ASSIGNMENT => Return every line of the data that contains the string "agent".
=== Section Start ===
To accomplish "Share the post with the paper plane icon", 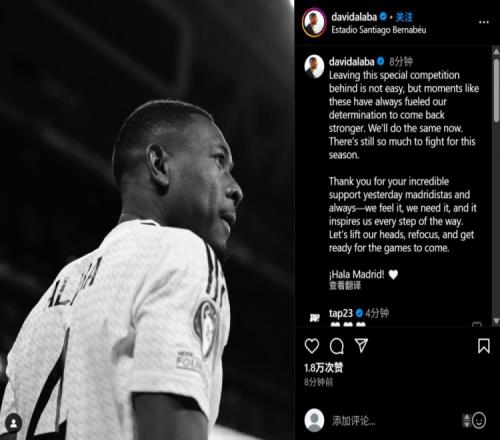I will click(361, 346).
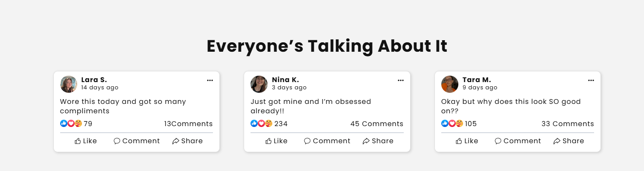644x171 pixels.
Task: Click the Comment bubble icon on Tara M. post
Action: (x=498, y=141)
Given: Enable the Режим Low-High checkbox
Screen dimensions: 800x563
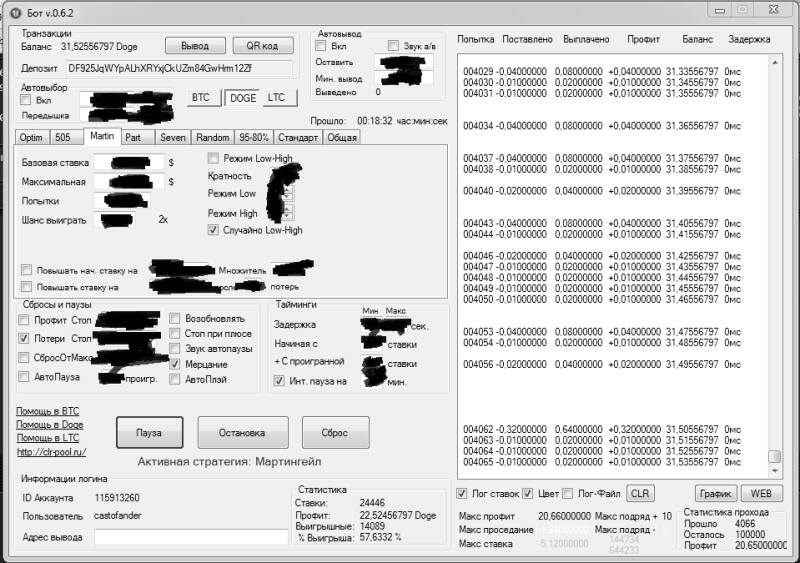Looking at the screenshot, I should (213, 158).
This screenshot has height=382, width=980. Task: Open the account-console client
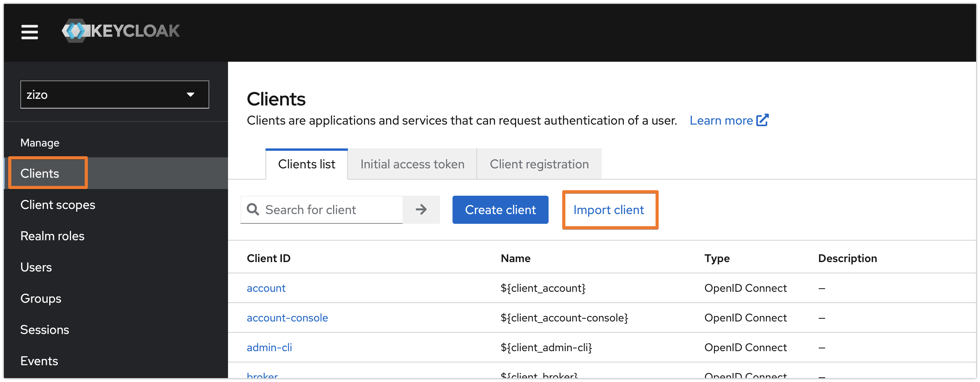(287, 318)
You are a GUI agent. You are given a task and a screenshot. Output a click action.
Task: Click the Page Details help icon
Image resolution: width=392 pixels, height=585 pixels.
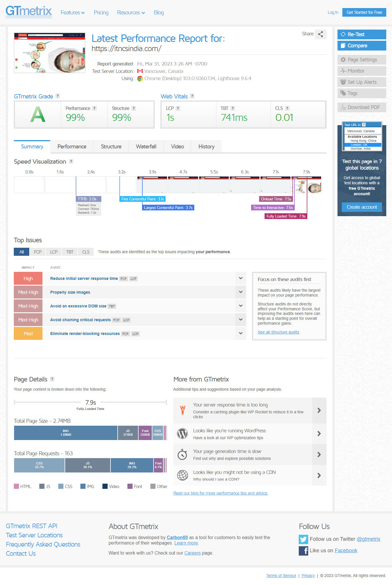pos(52,379)
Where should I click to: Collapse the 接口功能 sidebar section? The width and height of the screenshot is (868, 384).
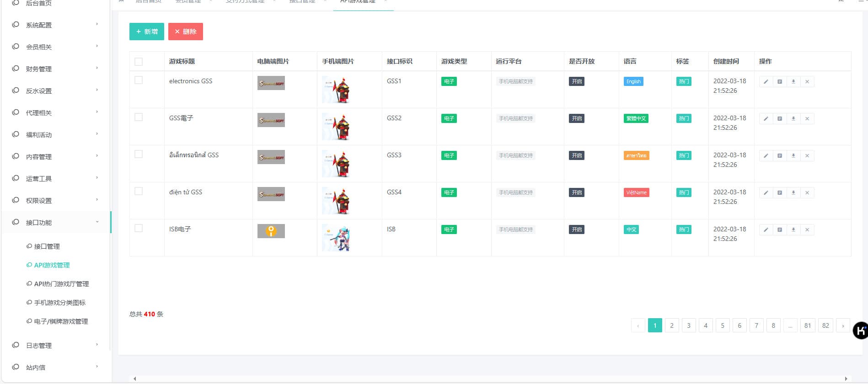[55, 223]
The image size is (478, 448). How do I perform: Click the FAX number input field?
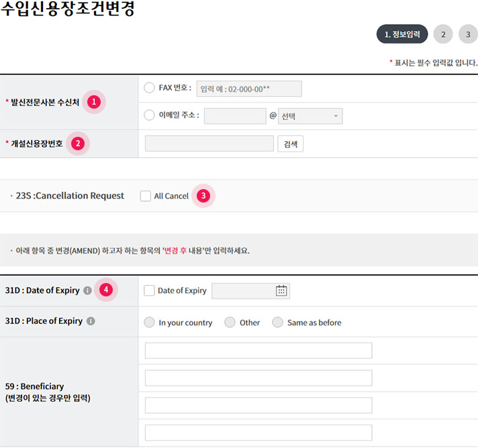(248, 89)
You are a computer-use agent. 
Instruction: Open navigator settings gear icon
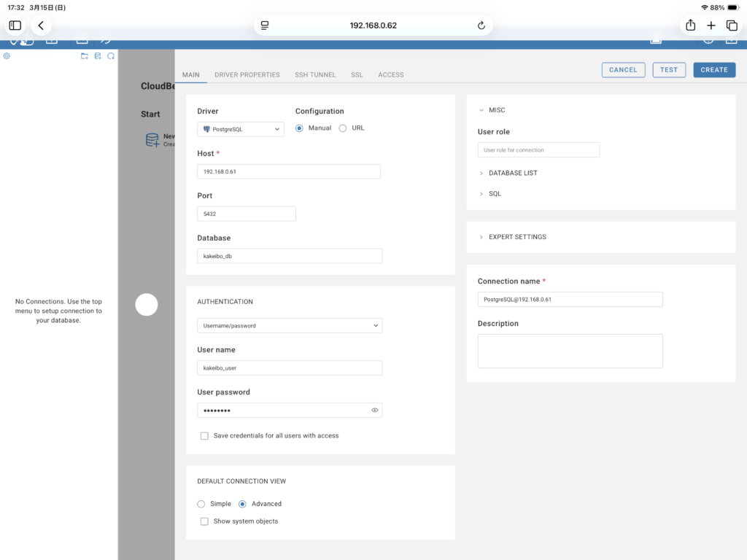7,56
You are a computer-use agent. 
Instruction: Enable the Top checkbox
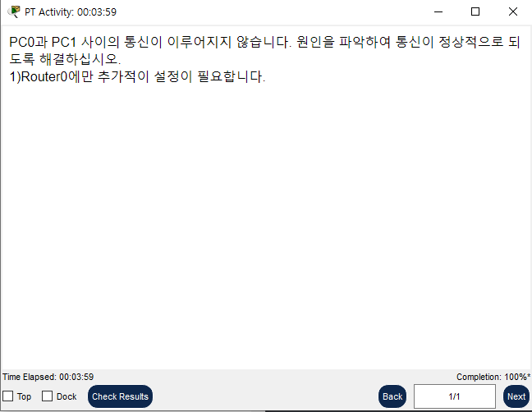pos(8,396)
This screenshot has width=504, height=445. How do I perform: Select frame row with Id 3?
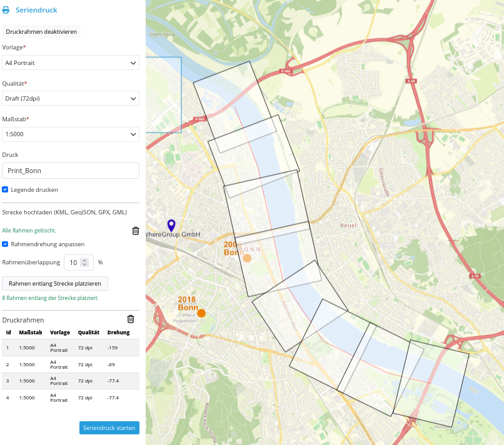[x=70, y=381]
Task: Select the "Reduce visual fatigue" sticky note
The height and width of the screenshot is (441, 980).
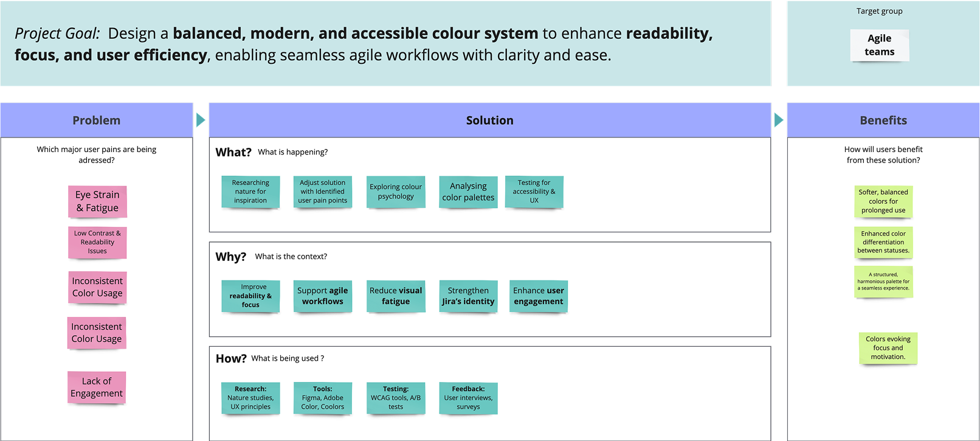Action: click(396, 296)
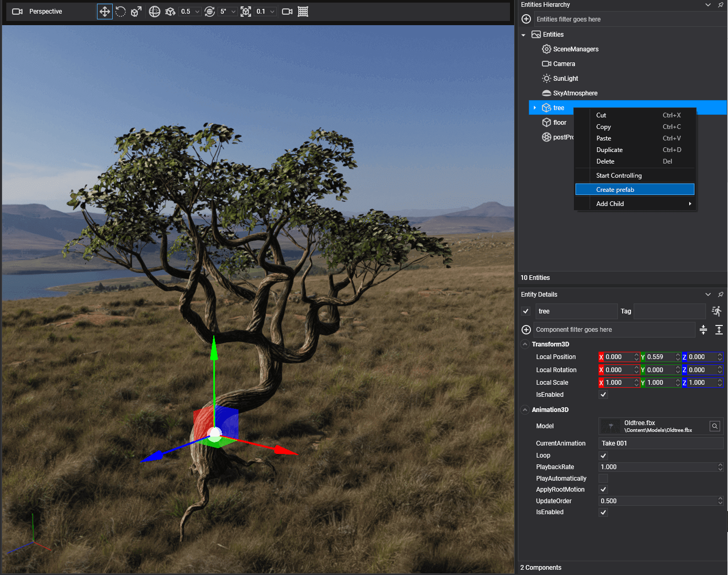Select the translate move gizmo tool
This screenshot has height=575, width=728.
(105, 12)
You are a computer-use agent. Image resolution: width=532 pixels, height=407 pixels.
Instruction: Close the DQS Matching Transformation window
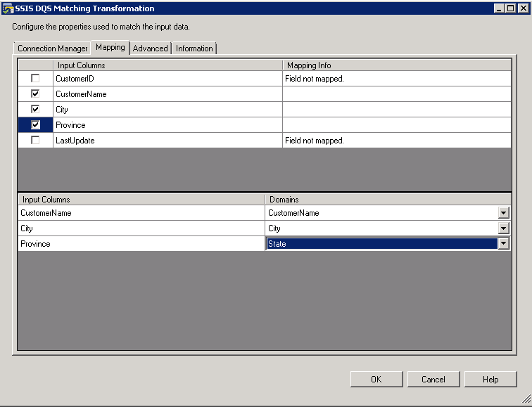tap(522, 8)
=== Section End ===
EXPECTED ANSWER =>
You are a GUI agent. You are given a task and a screenshot. Output a click action.
You are a computer-use agent. 
You are a computer-use agent. 
You are a computer-use agent. Image resolution: width=532 pixels, height=407 pixels.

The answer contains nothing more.